I'm pretty sure the set of tokens also contains all 256 Bytes to cover such cases.

weinzierl · on July 6, 2023

Not sure what you mean, but the transformer model can only predict one token at a time. The final output layer needs as many nodes (or neurons, if you will) as there are distinct in the token vocabulary. So a large token vocabulary is expensive and that's why GPT-3 and LLaMA have only about 50000 different tokens and use BPE to find a set of useful tokens. They still can express every possible English text because the token vocabulary contains the whole latin alphabet.

Unicode 15 has nearly 150000 characters and CJK languages have even more than that because of Han unification.

A model like GPT-3 can only output a very primitive version of Chinese. My question is how real Chinese models deal with this and specifically how tokenization works in that case.

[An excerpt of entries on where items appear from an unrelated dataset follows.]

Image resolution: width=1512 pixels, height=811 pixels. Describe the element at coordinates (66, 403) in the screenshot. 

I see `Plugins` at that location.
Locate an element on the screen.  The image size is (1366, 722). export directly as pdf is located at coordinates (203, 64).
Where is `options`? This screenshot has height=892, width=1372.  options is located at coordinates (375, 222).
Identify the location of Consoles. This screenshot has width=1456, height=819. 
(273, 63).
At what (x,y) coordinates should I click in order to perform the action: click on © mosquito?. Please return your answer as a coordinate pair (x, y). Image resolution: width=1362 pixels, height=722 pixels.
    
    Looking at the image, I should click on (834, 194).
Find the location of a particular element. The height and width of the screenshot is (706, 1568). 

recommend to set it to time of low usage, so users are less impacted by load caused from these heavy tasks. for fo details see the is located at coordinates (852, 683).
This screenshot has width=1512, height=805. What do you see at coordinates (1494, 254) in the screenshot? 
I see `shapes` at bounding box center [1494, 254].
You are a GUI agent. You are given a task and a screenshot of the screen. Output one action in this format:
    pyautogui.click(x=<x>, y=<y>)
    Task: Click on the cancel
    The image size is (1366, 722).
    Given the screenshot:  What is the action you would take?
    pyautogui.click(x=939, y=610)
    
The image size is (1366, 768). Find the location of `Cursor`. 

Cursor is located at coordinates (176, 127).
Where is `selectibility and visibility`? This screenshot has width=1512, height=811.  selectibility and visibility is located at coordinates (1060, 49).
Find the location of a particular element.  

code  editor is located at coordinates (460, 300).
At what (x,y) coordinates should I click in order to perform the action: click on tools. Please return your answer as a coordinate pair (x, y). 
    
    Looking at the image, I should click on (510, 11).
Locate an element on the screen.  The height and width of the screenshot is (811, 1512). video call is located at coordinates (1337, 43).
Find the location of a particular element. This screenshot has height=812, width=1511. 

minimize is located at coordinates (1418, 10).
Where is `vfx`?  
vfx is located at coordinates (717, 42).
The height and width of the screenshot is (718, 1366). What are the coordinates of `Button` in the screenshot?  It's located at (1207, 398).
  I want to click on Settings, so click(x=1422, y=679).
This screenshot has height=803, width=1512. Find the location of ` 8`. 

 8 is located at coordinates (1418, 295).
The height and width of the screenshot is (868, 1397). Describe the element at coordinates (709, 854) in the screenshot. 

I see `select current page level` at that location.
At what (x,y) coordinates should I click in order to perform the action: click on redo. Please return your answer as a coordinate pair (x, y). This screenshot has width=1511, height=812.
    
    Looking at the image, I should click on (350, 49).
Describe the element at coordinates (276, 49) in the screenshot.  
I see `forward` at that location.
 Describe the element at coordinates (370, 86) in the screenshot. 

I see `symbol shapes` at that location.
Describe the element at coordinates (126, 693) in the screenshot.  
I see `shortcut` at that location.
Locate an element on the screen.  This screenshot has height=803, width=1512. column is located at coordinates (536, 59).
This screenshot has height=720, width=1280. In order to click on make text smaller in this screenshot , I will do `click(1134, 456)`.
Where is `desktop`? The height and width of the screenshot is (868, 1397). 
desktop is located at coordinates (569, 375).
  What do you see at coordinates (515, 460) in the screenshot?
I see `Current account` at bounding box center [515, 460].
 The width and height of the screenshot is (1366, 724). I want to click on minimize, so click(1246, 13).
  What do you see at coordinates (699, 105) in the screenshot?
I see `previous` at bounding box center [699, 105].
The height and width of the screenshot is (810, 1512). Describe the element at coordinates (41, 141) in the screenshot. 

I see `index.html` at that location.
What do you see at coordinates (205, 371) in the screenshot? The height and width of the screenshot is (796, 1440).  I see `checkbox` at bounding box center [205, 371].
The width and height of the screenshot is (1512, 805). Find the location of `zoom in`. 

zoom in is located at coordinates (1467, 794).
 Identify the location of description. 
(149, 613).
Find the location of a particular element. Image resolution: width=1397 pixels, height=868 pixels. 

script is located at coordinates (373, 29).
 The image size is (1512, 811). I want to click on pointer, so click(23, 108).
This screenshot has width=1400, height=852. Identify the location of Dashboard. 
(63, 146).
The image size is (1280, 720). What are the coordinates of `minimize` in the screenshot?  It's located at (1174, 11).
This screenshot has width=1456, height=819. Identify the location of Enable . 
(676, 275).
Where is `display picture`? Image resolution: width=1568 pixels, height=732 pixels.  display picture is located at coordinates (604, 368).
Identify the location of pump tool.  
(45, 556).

space_fountain · on July 6, 2023

Yes, but the tokens are translated into bytes not characters. There are only 256 distinct bytes so GPT models can easily be trained to produce any character. Probably the problem will be how sensible or understandable the binary form of Chinese characters in Unicode are, but that will be a problem for the model, not the tokenizer

weinzierl · on July 6, 2023

Ok, I understand. That helped, thanks.

And also suddenly the B in BPE makes a lot of sense.

cubefox · on July 6, 2023

The way I think about it: A token can be one to many bytes long, so they can be longer or shorter than a single character.

skdotdan · on July 6, 2023

Not an expert in East Asian languages, but GPT tokenizers are generally byte-based. Meaning that the basic unit to do the merges is a single byte, not a character.

weinzierl · on July 6, 2023

GPT uses BPE wit 50k or 100k token vocabulary from what I understand. Given that a lot of space is taken by words and subwords this is not nearly enough for the CJK alphabet.

LoganDark · on July 6, 2023

There are only 256 bytes. CJK characters can be produced by outputting these bytes in a certain order. LLMs are capable of outputting multiple tokens in order because even many words are multiple tokens each.